_The problem_: Every line of the records below from the line with "Open recent games clock filter" up to and including the line with "Task: Tap the word 'Petition' in tweet text" must be reproduced exactly, and no line outside that range.

Collected data entries
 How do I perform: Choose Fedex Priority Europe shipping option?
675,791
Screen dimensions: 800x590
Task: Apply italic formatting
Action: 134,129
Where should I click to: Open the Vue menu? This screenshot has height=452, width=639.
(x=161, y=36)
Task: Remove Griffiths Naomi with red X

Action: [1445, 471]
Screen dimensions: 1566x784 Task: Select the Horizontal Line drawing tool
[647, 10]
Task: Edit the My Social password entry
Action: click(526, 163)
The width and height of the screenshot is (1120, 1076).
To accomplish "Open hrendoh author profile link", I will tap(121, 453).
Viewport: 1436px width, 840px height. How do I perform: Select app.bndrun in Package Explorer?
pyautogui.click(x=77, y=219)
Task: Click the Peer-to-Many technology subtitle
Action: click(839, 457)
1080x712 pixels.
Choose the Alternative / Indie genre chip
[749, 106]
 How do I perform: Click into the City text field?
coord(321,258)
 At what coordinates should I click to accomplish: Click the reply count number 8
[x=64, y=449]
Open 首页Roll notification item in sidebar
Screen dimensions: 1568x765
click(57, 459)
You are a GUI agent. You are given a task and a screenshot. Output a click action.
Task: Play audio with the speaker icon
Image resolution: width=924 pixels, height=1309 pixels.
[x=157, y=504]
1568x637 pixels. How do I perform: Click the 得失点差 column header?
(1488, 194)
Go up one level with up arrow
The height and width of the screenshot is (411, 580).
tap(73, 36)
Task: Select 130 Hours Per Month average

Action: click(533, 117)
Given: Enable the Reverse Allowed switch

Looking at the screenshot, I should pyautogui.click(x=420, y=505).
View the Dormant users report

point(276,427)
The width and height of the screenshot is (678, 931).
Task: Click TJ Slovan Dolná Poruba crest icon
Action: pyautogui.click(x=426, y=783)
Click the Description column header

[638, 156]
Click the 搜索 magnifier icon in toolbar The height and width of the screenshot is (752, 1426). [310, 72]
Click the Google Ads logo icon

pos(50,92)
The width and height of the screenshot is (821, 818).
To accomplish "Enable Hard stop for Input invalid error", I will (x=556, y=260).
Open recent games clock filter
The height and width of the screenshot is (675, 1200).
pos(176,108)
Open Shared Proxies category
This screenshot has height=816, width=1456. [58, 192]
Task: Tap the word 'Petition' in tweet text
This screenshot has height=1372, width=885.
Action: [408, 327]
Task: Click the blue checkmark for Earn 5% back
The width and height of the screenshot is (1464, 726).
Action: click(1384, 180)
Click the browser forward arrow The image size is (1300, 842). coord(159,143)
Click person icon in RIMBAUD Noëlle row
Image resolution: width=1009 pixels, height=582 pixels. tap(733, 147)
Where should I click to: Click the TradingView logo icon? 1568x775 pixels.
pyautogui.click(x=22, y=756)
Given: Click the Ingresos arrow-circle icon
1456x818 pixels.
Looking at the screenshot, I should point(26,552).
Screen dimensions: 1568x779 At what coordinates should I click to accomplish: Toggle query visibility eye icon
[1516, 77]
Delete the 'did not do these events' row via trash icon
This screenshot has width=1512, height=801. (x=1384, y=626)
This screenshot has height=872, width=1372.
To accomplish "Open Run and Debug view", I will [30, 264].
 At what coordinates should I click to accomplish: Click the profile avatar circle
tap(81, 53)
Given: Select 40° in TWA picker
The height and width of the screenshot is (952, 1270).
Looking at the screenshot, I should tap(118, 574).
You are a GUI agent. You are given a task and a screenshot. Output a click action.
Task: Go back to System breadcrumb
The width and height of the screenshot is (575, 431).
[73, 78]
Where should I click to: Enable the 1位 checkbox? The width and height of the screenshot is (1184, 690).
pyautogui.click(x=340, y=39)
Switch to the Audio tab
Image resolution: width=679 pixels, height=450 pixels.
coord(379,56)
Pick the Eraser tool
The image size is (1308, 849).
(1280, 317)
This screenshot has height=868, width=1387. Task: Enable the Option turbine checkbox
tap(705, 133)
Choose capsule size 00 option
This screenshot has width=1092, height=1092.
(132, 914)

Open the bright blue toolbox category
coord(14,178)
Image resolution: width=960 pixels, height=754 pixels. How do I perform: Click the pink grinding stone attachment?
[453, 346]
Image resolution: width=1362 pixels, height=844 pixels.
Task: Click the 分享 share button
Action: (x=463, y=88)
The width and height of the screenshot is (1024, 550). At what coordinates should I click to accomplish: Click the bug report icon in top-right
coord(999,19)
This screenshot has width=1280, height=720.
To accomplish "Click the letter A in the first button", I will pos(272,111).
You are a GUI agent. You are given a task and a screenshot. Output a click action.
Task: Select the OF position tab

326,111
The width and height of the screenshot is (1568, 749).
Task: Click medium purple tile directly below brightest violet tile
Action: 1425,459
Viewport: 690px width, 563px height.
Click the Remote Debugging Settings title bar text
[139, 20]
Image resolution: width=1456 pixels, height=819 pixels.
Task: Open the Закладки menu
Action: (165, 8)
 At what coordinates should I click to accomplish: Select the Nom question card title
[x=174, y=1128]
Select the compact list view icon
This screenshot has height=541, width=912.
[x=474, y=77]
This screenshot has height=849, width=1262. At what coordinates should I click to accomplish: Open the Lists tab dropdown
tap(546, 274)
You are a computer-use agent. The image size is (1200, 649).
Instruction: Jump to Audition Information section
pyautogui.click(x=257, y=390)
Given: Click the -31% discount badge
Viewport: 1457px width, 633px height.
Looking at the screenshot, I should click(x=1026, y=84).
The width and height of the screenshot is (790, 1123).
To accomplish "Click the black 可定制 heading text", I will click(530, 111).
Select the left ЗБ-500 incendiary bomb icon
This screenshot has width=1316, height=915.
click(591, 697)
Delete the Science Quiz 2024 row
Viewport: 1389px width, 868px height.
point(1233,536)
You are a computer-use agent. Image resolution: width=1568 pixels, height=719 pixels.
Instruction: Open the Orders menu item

_Reply to the task_:
Open recent games clock filter
The height and width of the screenshot is (675, 1200).
pos(176,108)
Open Shared Proxies category
This screenshot has height=816, width=1456. [58, 192]
Task: Tap the word 'Petition' in tweet text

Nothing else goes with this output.